* _Source document_
::::::

The second issue was “[w]hat is the date of completion of the Works within the meaning of clause 8.7.4?” The second adjudicator accepted that he was bound by the first adjudicator’s decision and that he could “reasonably infer that the First Adjudicator reached the conclusion that practical completion of the works and the making good of defects occurred more than 3 months before the dispute was referred to him …”.
The third issue was, what was the clause 8.7.4.1 figure, i.e. the amount of expenses properly incurred and direct loss or damage suffered by the employer. The second adjudicator rejected the defendant’s contention that the amount was in excess of £12 million. Among the reasons given was that the defendant could not assert that it could defer the issuing of a statement of account until after practical completion and remedying of defects.
That would be contrary to the first adjudicator’s decision, by which the second adjudicator was bound.The second adjudicator went on to decide that the clause 8.7.4.1 figure was, as the claimant submitted, nil. The costs incurred in completing the works and any associated loss or damage, were incurred by or suffered by Grainger, not the defendant. The defendant was not entitled to any credit for expenses it had not incurred or damage it had not suffered.
The fourth issue was what was the correct figure under clause 8.7.4.2, i.e. the actual amount paid by the employer to the contractor. As already mentioned, the first adjudicator had decided that the defendant had paid the claimant £9,013,019 which was the clause 8.7.4.2 figure. The second adjudicator held that he was bound by that decision and adopted the same figure. (Footnote: 1)

::::::

* _Data excerpt_
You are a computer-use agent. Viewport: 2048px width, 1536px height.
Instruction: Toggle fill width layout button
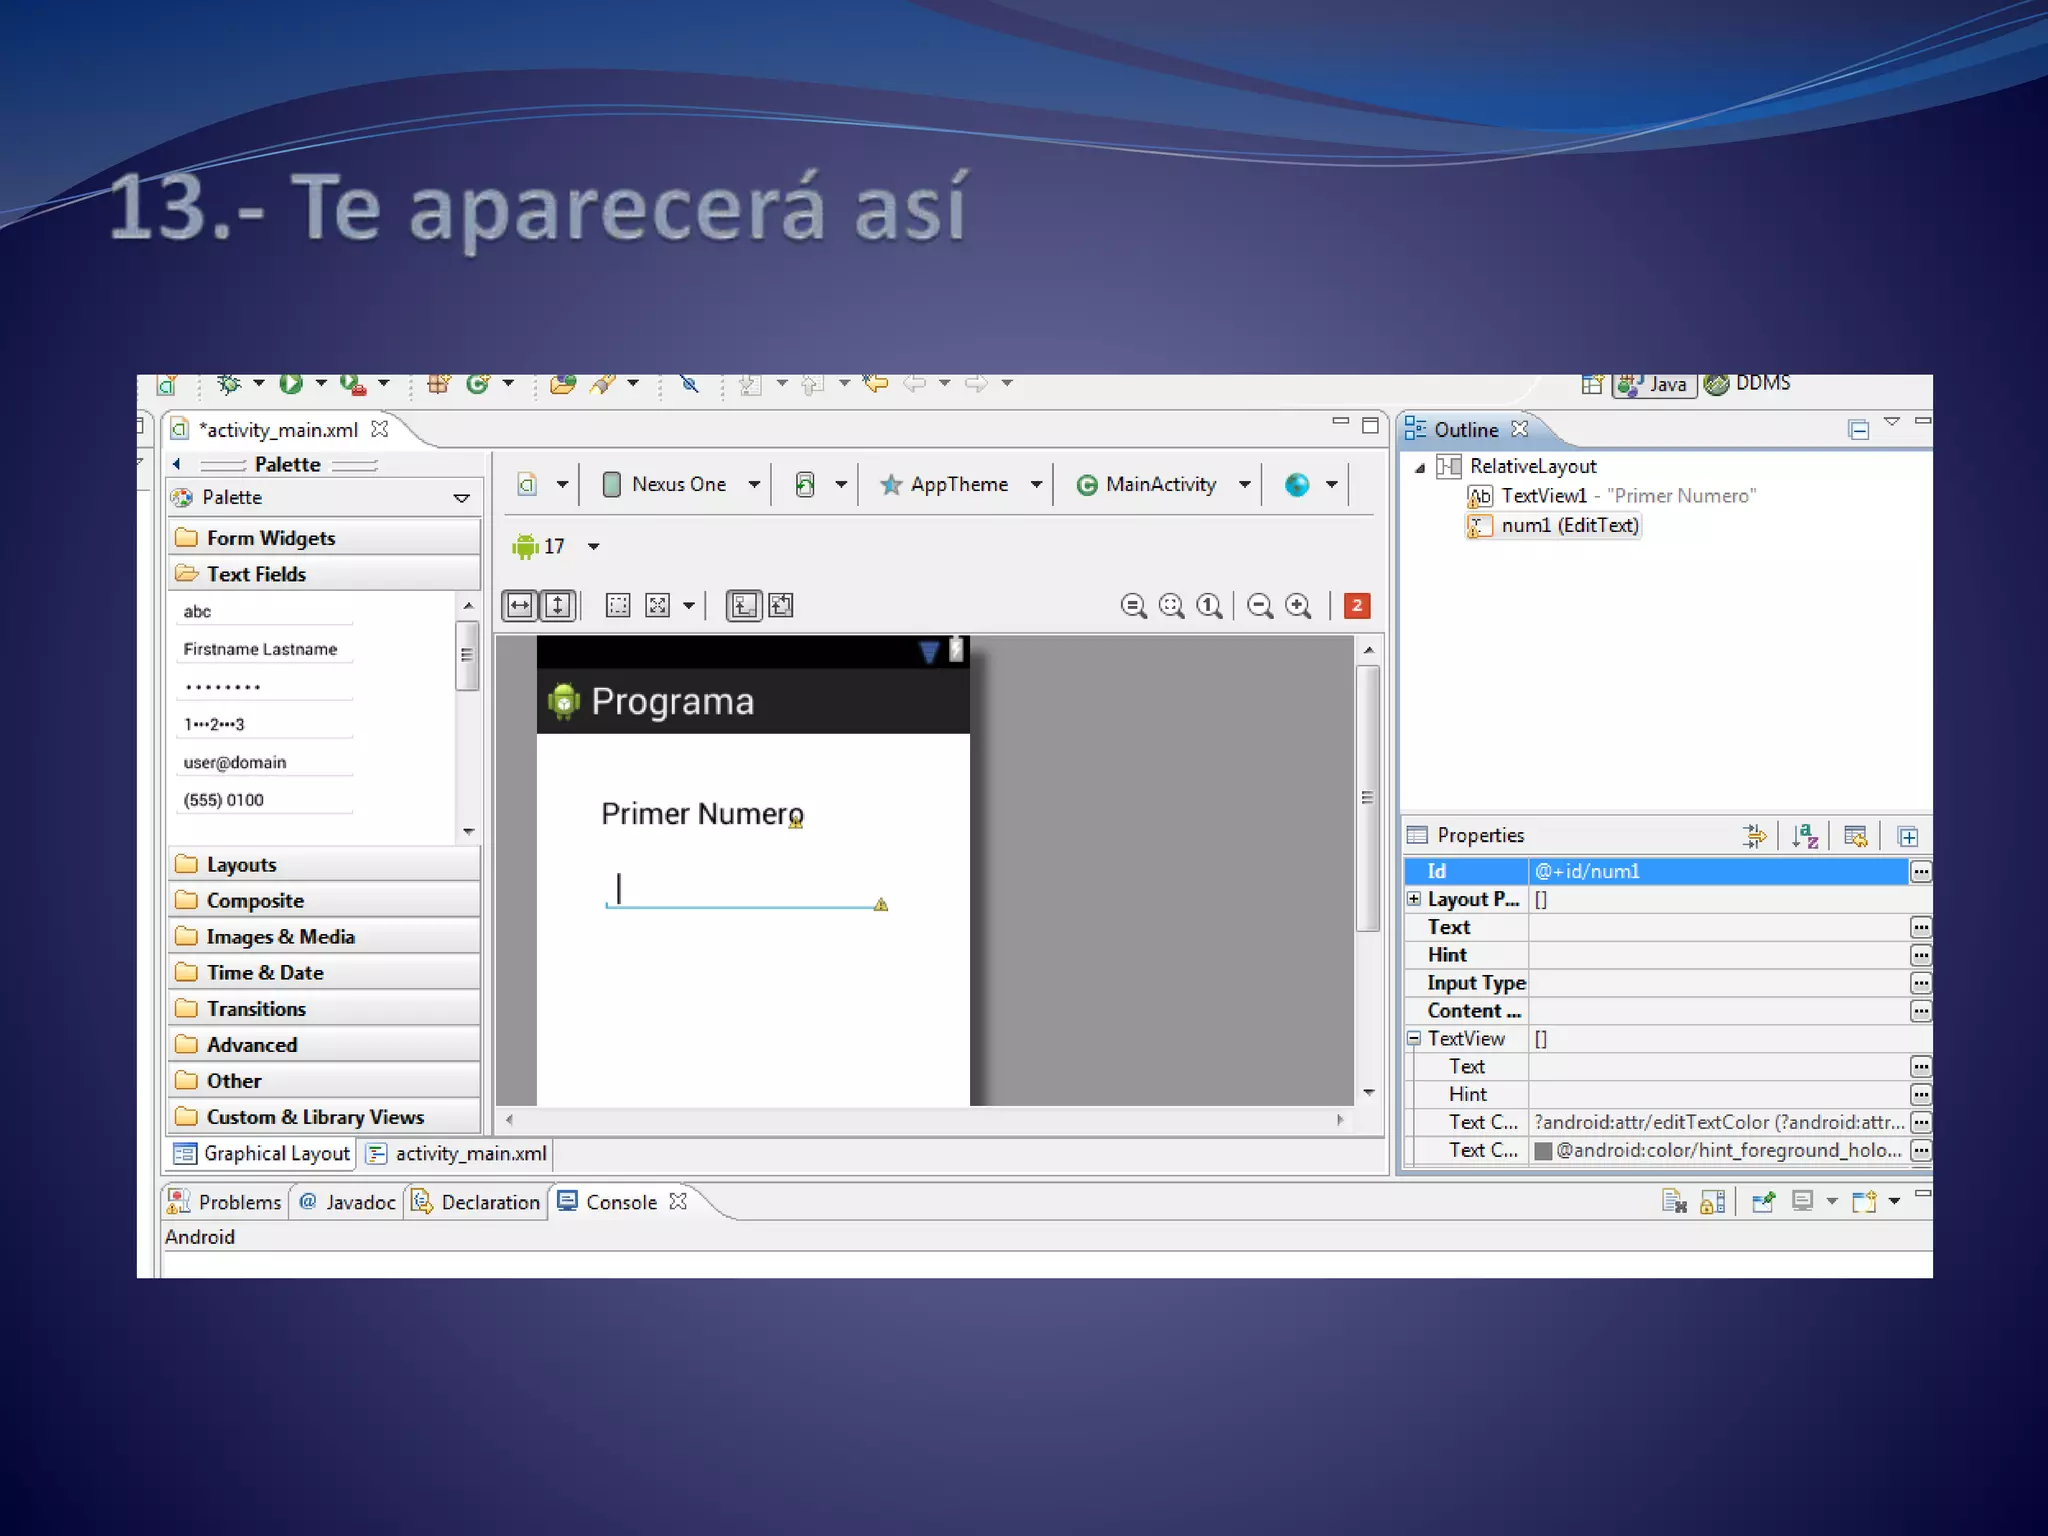point(520,606)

::::::

Revise the stretch of the adjudication text from "The third issue" through "remedying of defects.", swapping "contention" for "argument". The listing above comes from a separate source.

* _Solution to this task_
The third issue was, what was the clause 8.7.4.1 figure, i.e. the amount of expenses properly incurred and direct loss or damage suffered by the employer. The second adjudicator rejected the defendant’s argument that the amount was in excess of £12 million. Among the reasons given was that the defendant could not assert that it could defer the issuing of a statement of account until after practical completion and remedying of defects.